Moscow – Russian composer Rodion Shchedrin, who created the famous ballets “Anna Karenina” and “Carmen Suite,” has died in Germany at the age of 92, Moscow’s Bolshoi Theater announced Friday.
He and his wife of 57 years, the legendary ballerina Maya PLISETSKAYA, dominated the Soviet and Russian cultural scene in the second half of the last century. She died in 2015.
Shchedrin’s work ranged from choral music and concertos to opera and ballet, blending Russian folk influences, classical traditions, and avant-garde techniques. His 1972 ballet “Anna Karenina” remains a staple in major theaters around the world.
The Bolshoi Theater, where Shchedrin worked for many years, praised him in a statement for his “priceless creative heritage.”
“This is a huge tragedy and an irreparable loss for the entire art world,” the statement said.
Shchedrin, born into a family of musicians in Moscow in 1932, graduated from the Moscow Tchaikovsky Conservatory.
He married PLISETSKAYA in 1958, writing “The Seagull” and “The Lady With the Sun,” based on the works of Anton Chekhov, as well as “Anna Karenina.”
No one escaped controversy during the Soviet era. PLISETSKAYA in particular was watched by the KGB and for a time banned from traveling abroad.

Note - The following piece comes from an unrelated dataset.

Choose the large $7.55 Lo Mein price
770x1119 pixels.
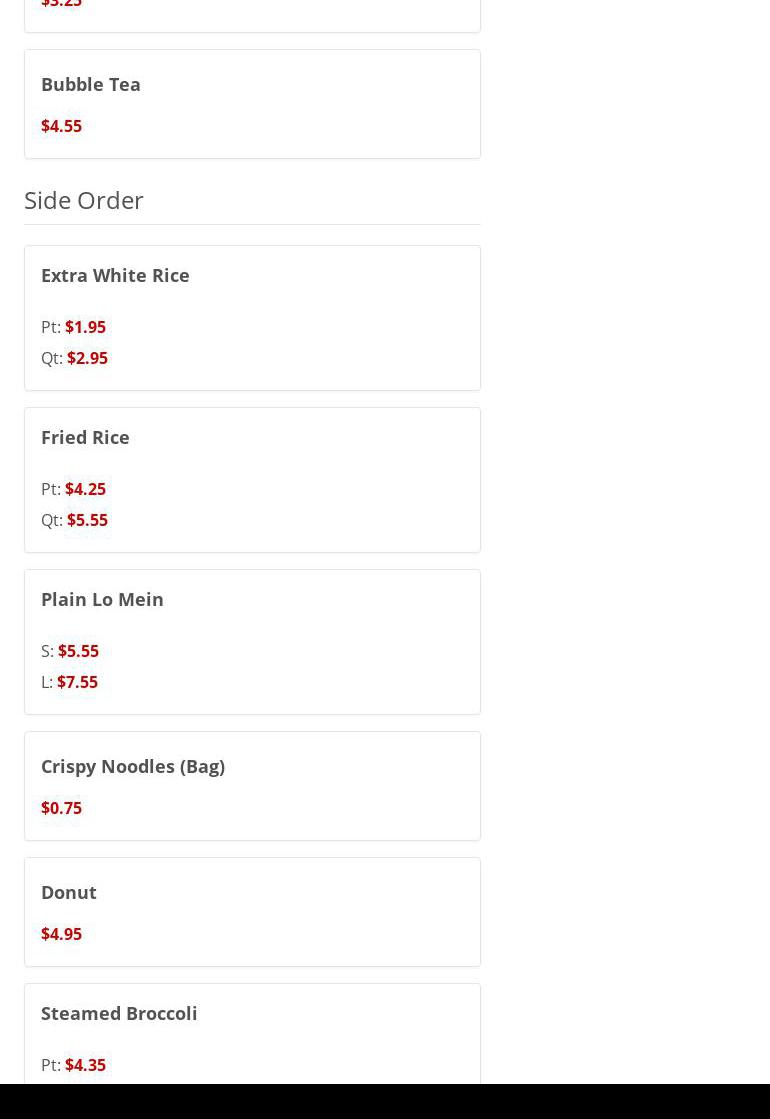[77, 682]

Some of Shchedrin’s works, particularly the “Carmen Suite,” received a frosty reception from Soviet officials, with then-culture minister Ekaterina Furtseva denouncing it as crude. “The music of the opera has been mutilated,” she declared, according to Russia’s state news agency TASS.
In 1973, Shchedrin became president of the Russian Composers’ Union, replacing Dmitry Shostakovich.
Since the late 1980s, Shchedrin has divided his time between Moscow, Munich and Switzerland. Asked by Russian television in 2012 for his three greatest wishes, he replied: “To be with my wife forever.”